The 18th Bethesda Conference of the American College of Cardiology, “Cardiovascular Disease in the Elderly,” was convened in 1986 in response to an unprecedented growth of the older adult population in the United States and the emerging discipline of geriatric cardiology.1 In 2020, the U.S. population aged 80 and older constituted over 13 million persons, with the number of Americans aged 65 and older estimated to reach 22% of the total population by 2040.
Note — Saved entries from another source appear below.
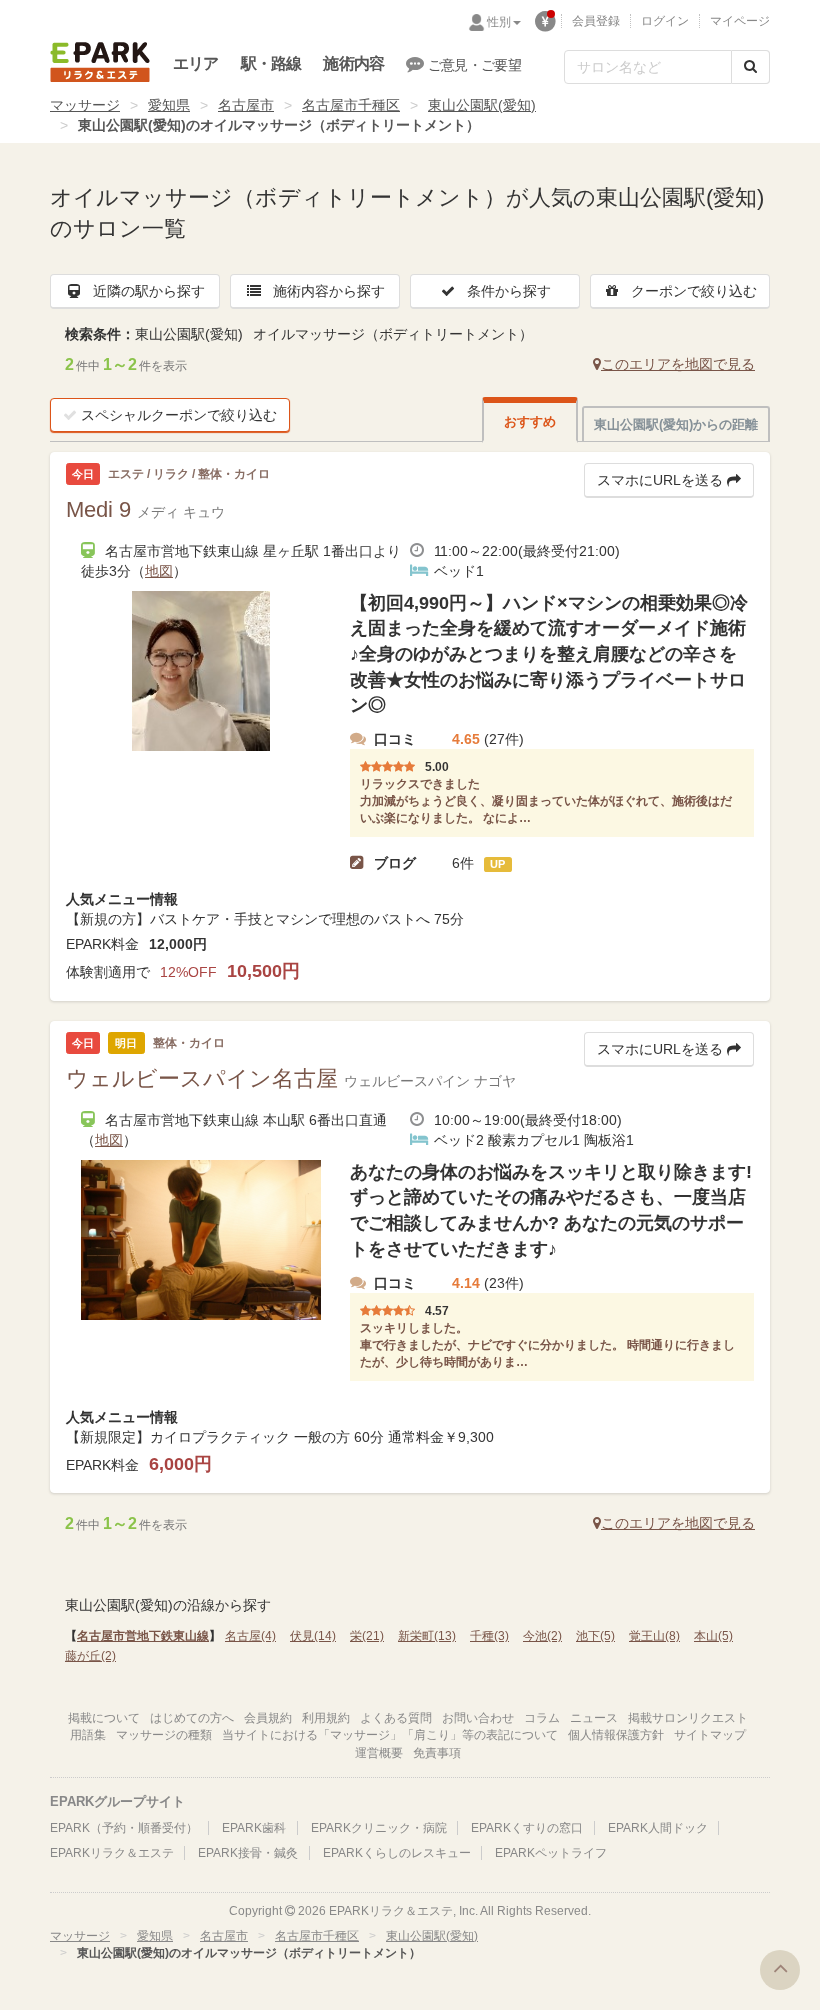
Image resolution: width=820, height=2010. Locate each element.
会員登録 (596, 21)
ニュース (594, 1718)
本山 (713, 1636)
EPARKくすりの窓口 (527, 1828)
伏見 (313, 1636)
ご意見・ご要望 (474, 65)
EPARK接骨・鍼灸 (248, 1853)
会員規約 (268, 1718)
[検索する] (750, 67)
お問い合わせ (478, 1718)
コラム (542, 1718)
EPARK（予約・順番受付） (124, 1828)
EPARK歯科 (254, 1828)
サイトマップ (710, 1735)
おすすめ (530, 421)
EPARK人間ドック (658, 1828)
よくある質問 (396, 1718)
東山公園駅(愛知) (482, 105)
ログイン (665, 21)
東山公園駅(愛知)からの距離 (676, 424)
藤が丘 (90, 1656)
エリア (196, 63)
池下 (595, 1636)
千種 (489, 1636)
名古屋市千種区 (351, 105)
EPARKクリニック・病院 (379, 1828)
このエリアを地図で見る (678, 364)
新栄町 (427, 1636)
The pervasive theme of the conference was that physiologic age comprising physical function and cognitive ability, and accumulated medical conditions, rather than chronological age alone, should be the major determinants of health care. Medicare benefits were being challenged, as is Medicare accessibility and coverage today.

The Bethesda Conference included many societal recommendations directed to the general public and to society’s elected representatives who formulate and promulgate public policy as it relates to health care and myriad social services. Other recommendations were directed to health professionals who care for older adult patients, whereas others targeted the scientific, research, and educational communities, including the American College of Cardiology (ACC). This current manuscript examines the current status of geriatric cardiology 4 decades after the Bethesda Conference.

General issues

Geriatric syndromes

Since its inception in the 1940s, the geriatric specialty has grown exponentially, resulting in research into the pathophysiology and treatment of geriatric syndromes. Frailty is characterized as a phenotype of vulnerability and/or accumulated deficits. The many definitions of frailty include phenotype and cumulative deficit models, all of which predict outcomes better than chronologic age alone.2 The acceptance of these definitions has advanced the ability to describe the prevalence of and study interventions for frailty. Concomitantly, there has been progress in the evolving field of geroscience, which identifies the shared foundations of aging and disease underlying frailty and geriatric syndromes.3 These shared domains of aging include a constellation of subcellular mechanisms (eg, genomics, epigenetics, mitochondrial function, senescence, and inflammation) commonly referred to as “aging hallmarks” that are fundamental to aging physiology (Figure 1).4 These normal physiologic processes are more likely to be overcome when toxic exposures, stresses, and lifestyle factors erode resilience. In this way, the aging physiology and phenotype of older adults can be more accurately understood and studied. There is great interest in interventions that may slow aging, increase resilience to aging mechanisms, and extend good health (ie, health span). Some examples of such studies currently underway include the Targeting Aging with Metformin trial (addressing metabolic and nutrient sensing dysfunction), the Statins in Reducing Events in the Elderly trial,5 and Pragmatic Evaluation of Events and Benefits of Lipid-Lowering in Older Adults trial (randomizing to atorvastatin or placebo addressing inflammation and vascular cognitive trial.6

Figure 1
Figure 1

Advancing Health With a Geroscience Perspective

Cognitive function includes neurodegenerative disease such as dementia, delirium, depression, anxiety.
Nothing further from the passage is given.